→ Problem set
1. Which three imported guitarists does the article on New Zealand guitarists name for the World Series Guitar Festival?
2. Write out the passage of the article on New Zealand guitarists starting with "Tonight, the second" and going on through "our best fretpersons.".

→ Text block
= = = = = = =
Who are the best Kiwi guitarists? Russell Baillie and Graham Reid take their picks and strum.
Have guitar, will party. That may now seem a quaint notion about Life in New Zild, especially in a musical age where digital nous is supposedly replacing dexterous digits.
But the six-string remains our national instrument - it's not because we liked Engelbert Humperdinck that his B-side Ten Guitars became a national party anthem.
You'll see guitars being strummed on an All Black bus ("Baby, I got les sacre bleu blues ..."). They're everywhere from Gore's Golden Guitars to Auckland art galleries, where Michael Parekowhai's intended ironic comment in his recent installation Patriot, Ten Guitars didn't stop the matching adorned instruments from looking simply fantastic.
Tonight, the second annual World Series Guitar Festival twangs from the stage of the Aotea Centre, featuring some fleet-fingered imports - Martin Taylor, Tommy Emmanuel and Michael Fix - and locals Graham War-drop and Gray Bart-lett. They will also be giving away a Guitarist of the Year Award to an up'n'comer.
A good time then - and yes, it's an excuse for yet another pre-millennial list - to contemplate who have been our best fretpersons.
We've taken the view that technical proficiency is not everything. As our list shows, sometimes it's not anything. And while there are plenty of Kiwi guitar stars who have a live reputation, many have left precious little recorded evidence. So, all that taken into account, here's ten guitarists who make us dance, dance, dance ...
= = = = = = =
→ Material provided
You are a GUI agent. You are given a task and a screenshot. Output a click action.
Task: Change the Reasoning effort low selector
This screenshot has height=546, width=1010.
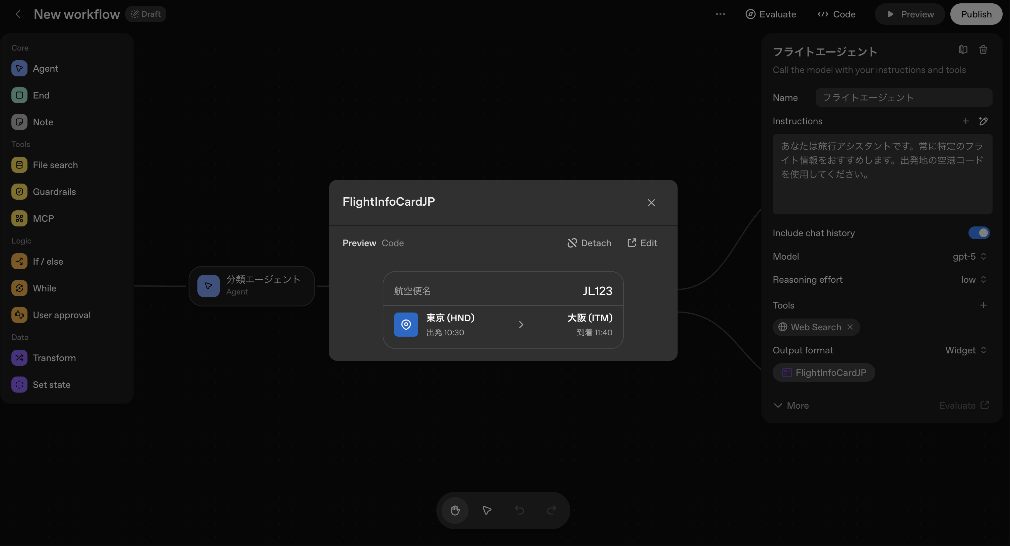point(973,279)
= = = = = = =
→ Results by task
1. Martin Taylor, Tommy Emmanuel and Michael Fix.

2.
Tonight, the second annual World Series Guitar Festival twangs from the stage of the Aotea Centre, featuring some fleet-fingered imports - Martin Taylor, Tommy Emmanuel and Michael Fix - and locals Graham War-drop and Gray Bart-lett. They will also be giving away a Guitarist of the Year Award to an up'n'comer.
A good time then - and yes, it's an excuse for yet another pre-millennial list - to contemplate who have been our best fretpersons.